Sozialministerin Andrea Nahles hat der SPD ihr Rentenkonzept bereits geschrieben, sie hat es gestern vorgelegt. Die Unionsparteien stehen auf diesem Feld mit leeren Händen da. Auch von den anderen Parteien ist nichts wirklich Konkretes bekannt. Das ist ein Punktsieg für Nahles. Die anderen müssen erst einmal zeigen, dass sie es besser können.

Zu befürchten ist, dass sich alle Parteien mit teuren Versprechen überbieten werden. Die Mütterrente und die Rente mit 63 sind abschreckende Beispiele. Dass die CSU nun mit einer weiteren Stufe der Mütterrente auf Stimmenfang geht, lässt nichts Gutes ahnen.
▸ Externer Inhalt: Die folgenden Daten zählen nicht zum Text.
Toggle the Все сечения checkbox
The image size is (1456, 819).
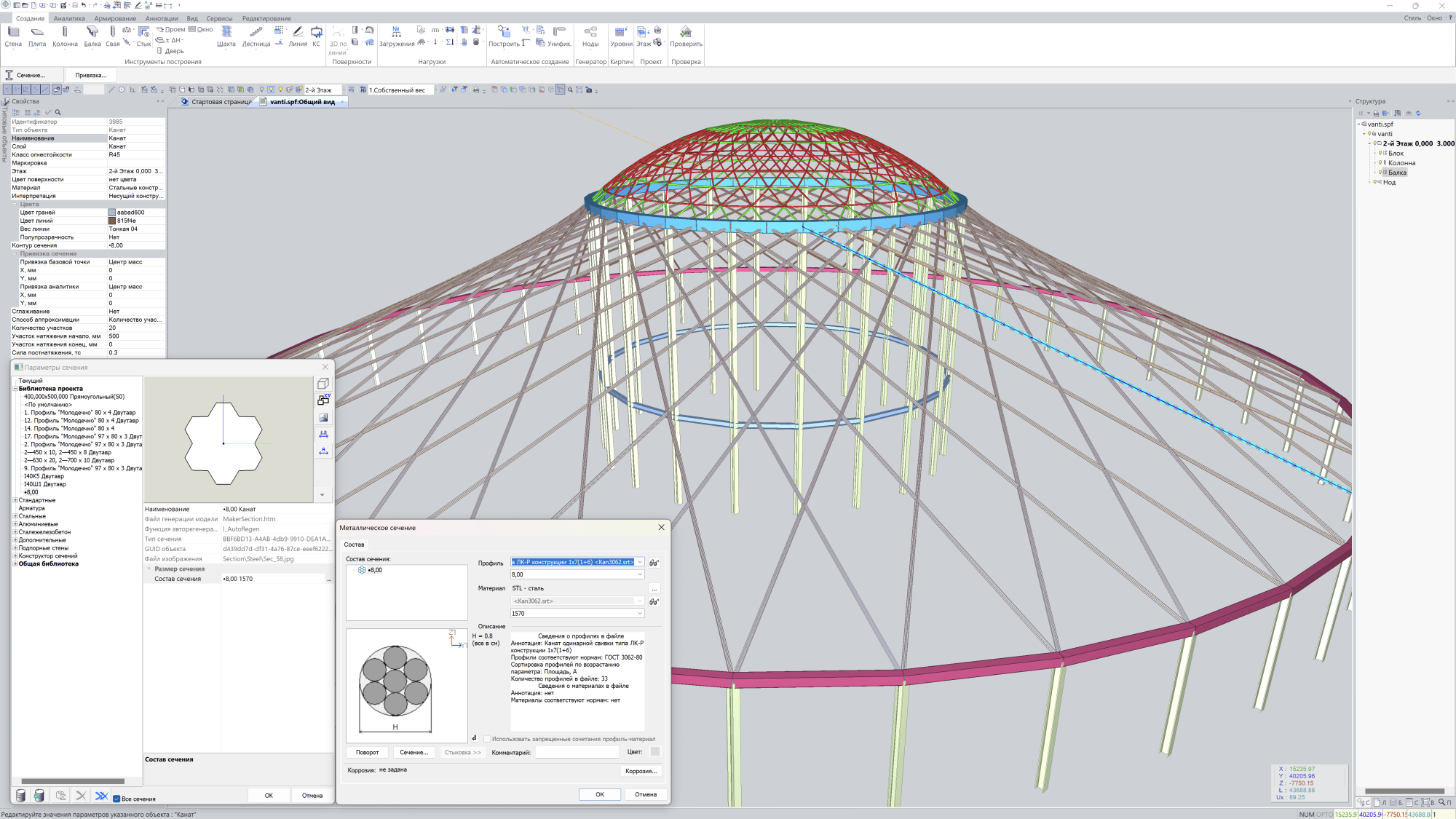(x=116, y=799)
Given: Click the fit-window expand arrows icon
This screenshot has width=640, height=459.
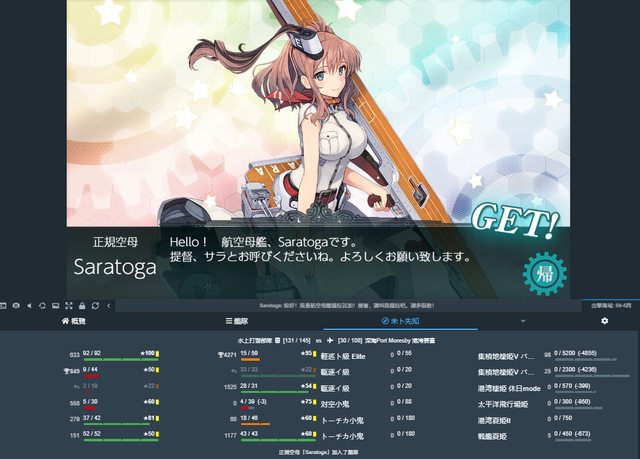Looking at the screenshot, I should point(69,306).
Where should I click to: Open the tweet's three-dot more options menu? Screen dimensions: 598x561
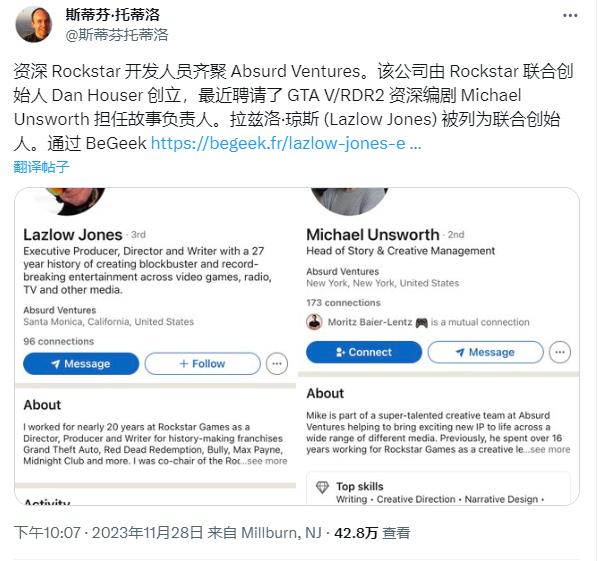click(570, 16)

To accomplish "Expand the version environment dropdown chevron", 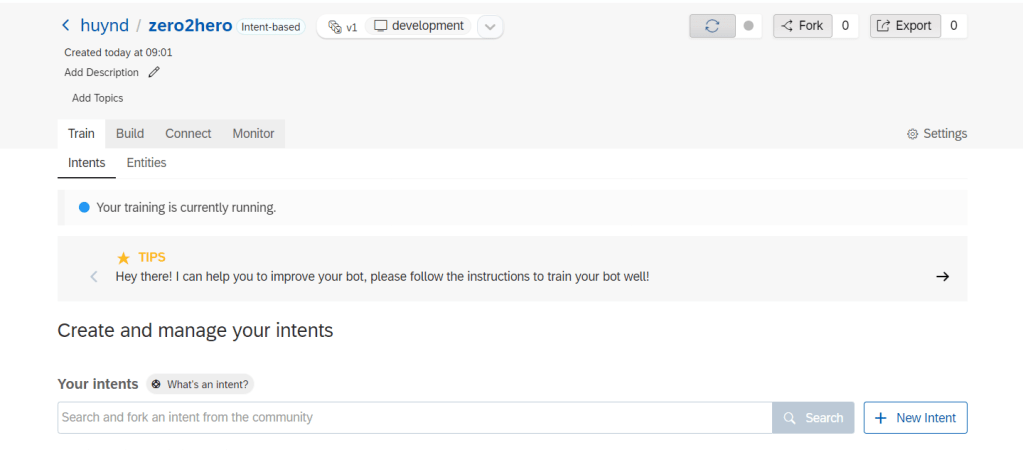I will pos(489,27).
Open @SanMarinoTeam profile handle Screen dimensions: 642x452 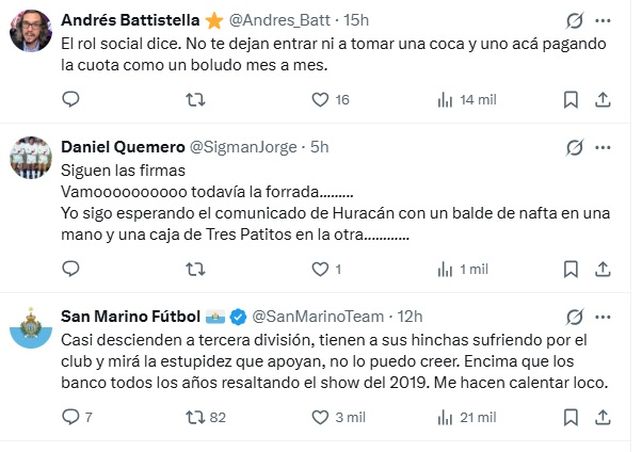(317, 316)
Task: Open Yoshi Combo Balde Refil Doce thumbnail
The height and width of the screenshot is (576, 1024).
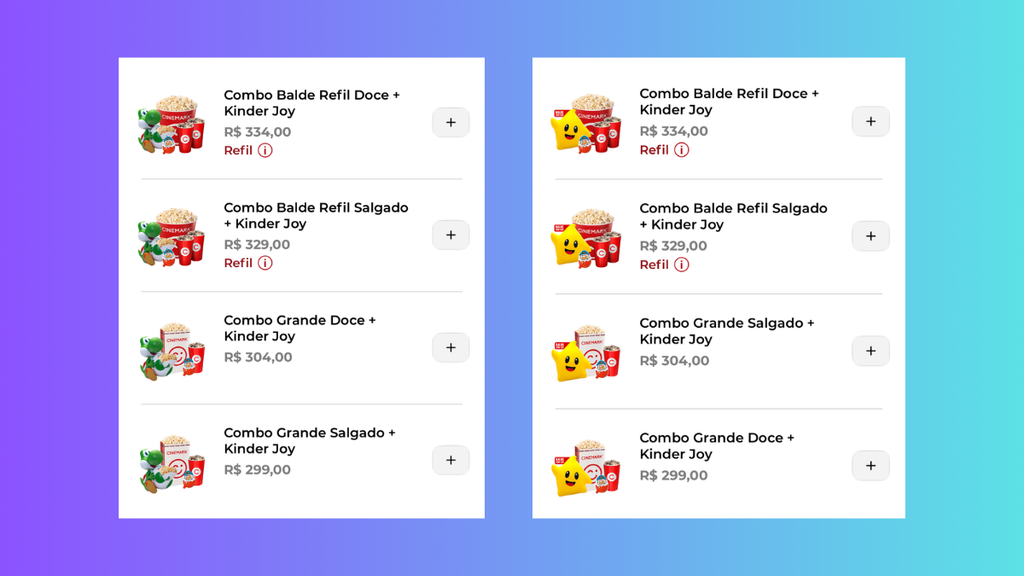Action: pos(171,123)
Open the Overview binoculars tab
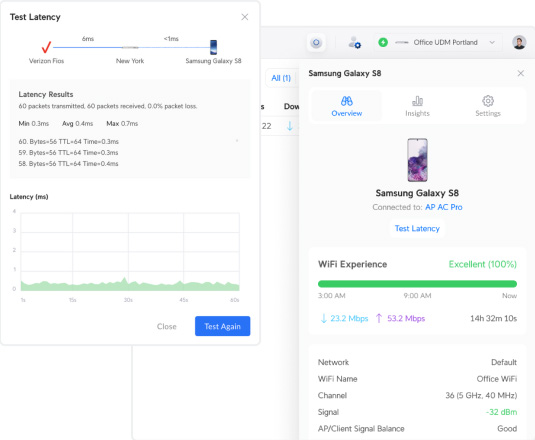Viewport: 535px width, 440px height. click(347, 106)
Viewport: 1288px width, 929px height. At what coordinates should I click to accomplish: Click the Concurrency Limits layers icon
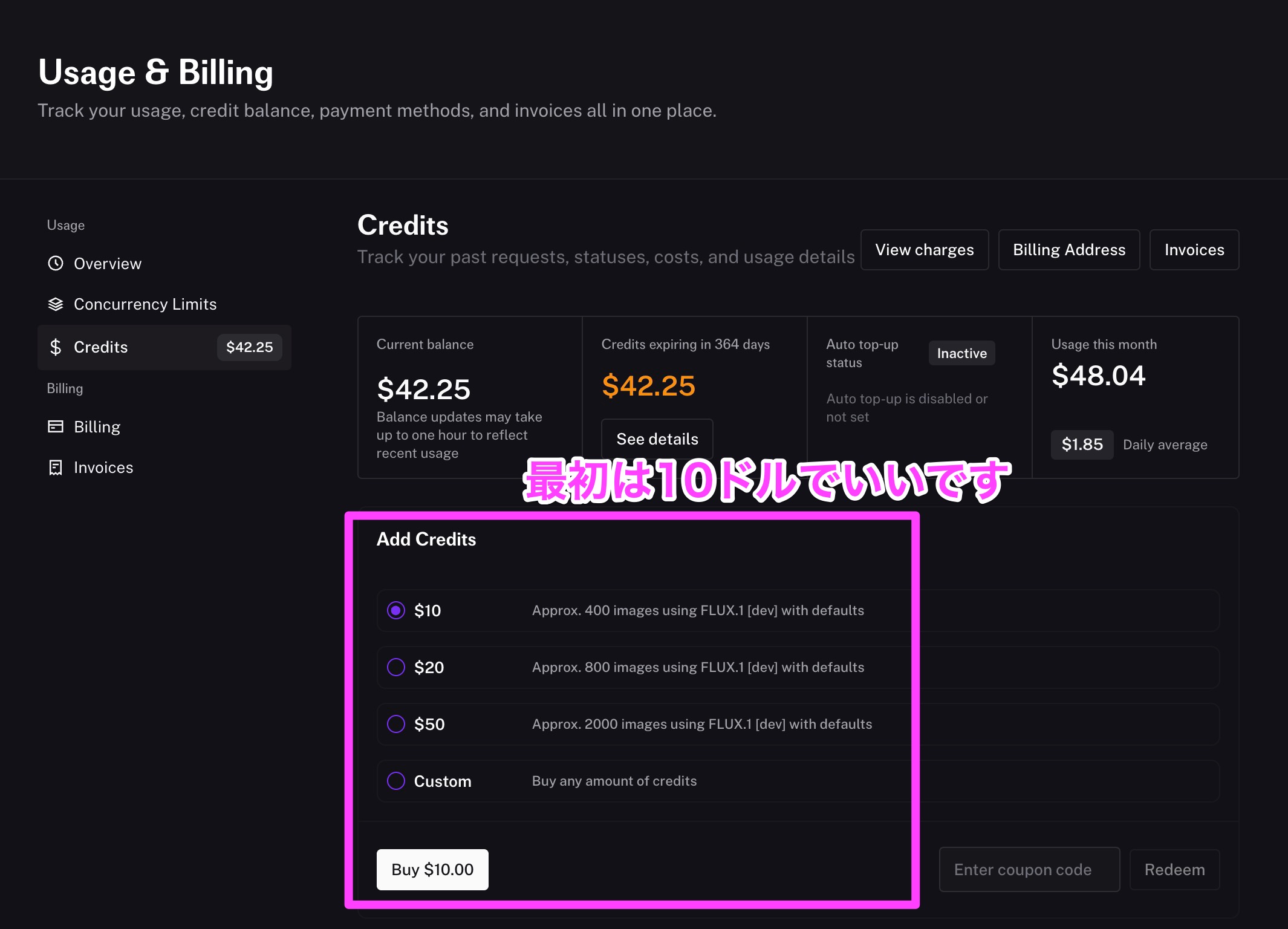click(x=56, y=304)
Die echte Herausforderung hat Nahles in ihrem Alterssicherungskonzept beschrieben: Schon in weniger als vier Jahren, ab 2020, werden die Babyboomer in Rente gehen. Damit wird sich die Altersstruktur in der Bevölkerung drastisch verschieben. In 15 bis 20 Jahren wird es genauso viele über 65-Jährige geben wie Menschen im erwerbsfähigen Alter. Oder etwas zugespitzter formuliert: Jeder Arbeitnehmer wird einen Rentner finanzieren müssen. Auf diese Entwicklung vorbereitet zu sein, das ist die eigentliche politische Herausforderung der nächsten Jahre.